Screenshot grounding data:
+ + +

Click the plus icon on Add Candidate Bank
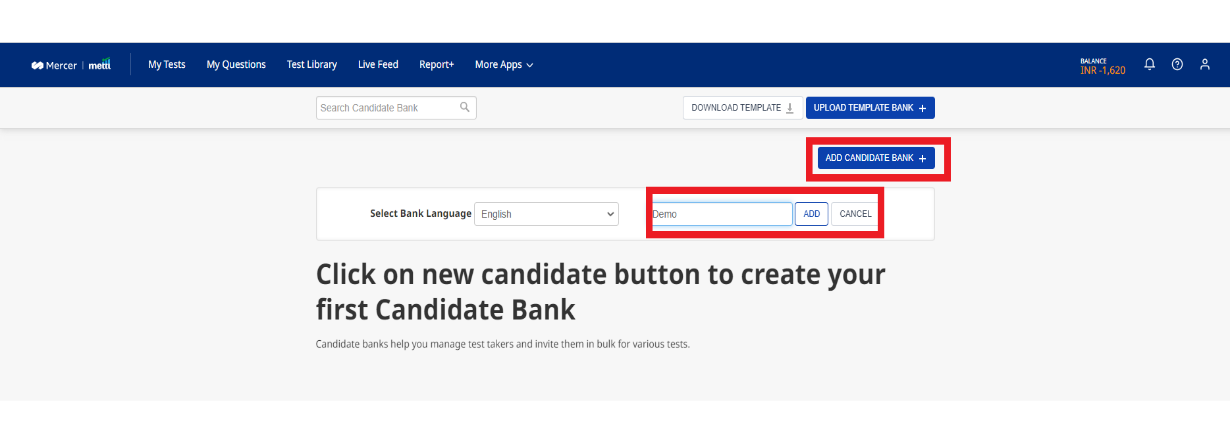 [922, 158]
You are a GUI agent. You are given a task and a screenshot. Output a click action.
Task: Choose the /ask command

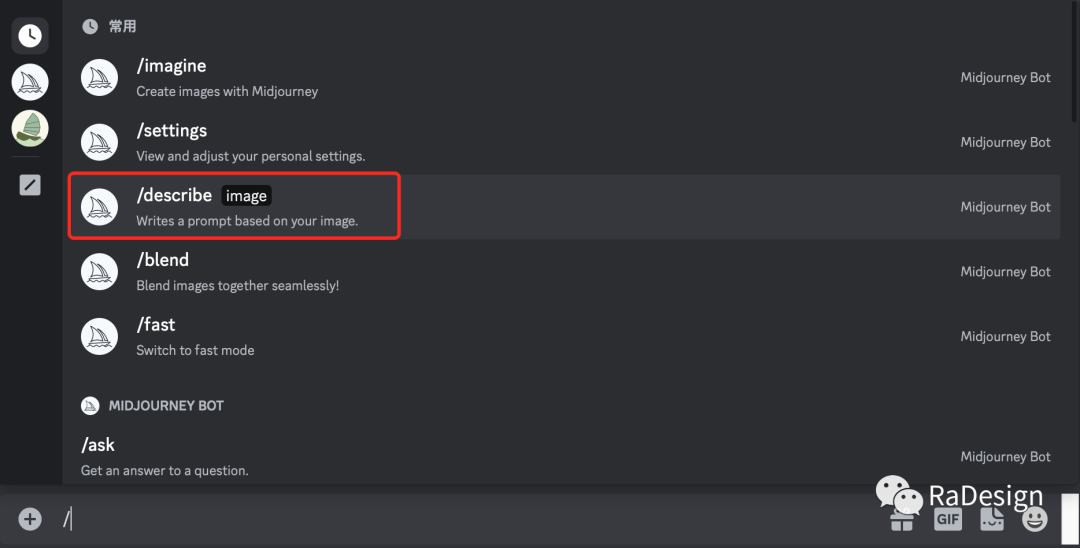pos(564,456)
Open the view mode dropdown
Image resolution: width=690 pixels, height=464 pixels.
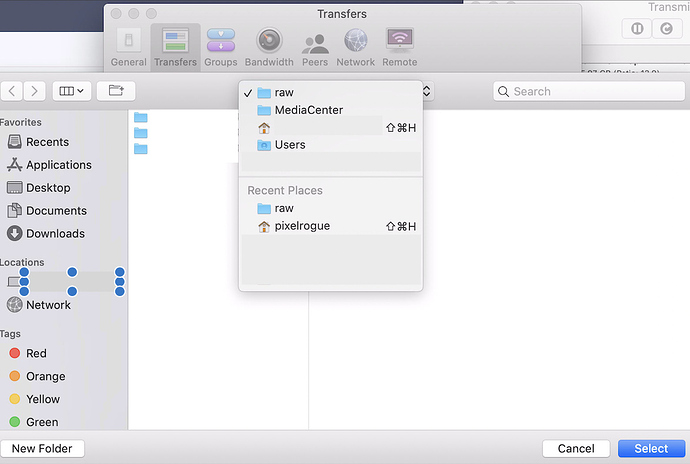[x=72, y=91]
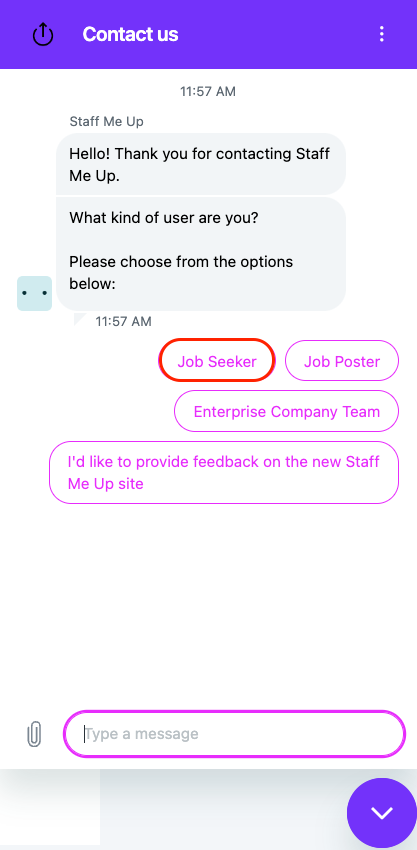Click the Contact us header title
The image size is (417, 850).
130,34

+ + +

Repeat exactly the lines from the one containing "Image resolution: width=690" through the last line of the records above, both included, and leave out the pictures.

Image resolution: width=690 pixels, height=464 pixels.
[x=72, y=91]
Click the Contact us header title
The image size is (417, 850).
130,34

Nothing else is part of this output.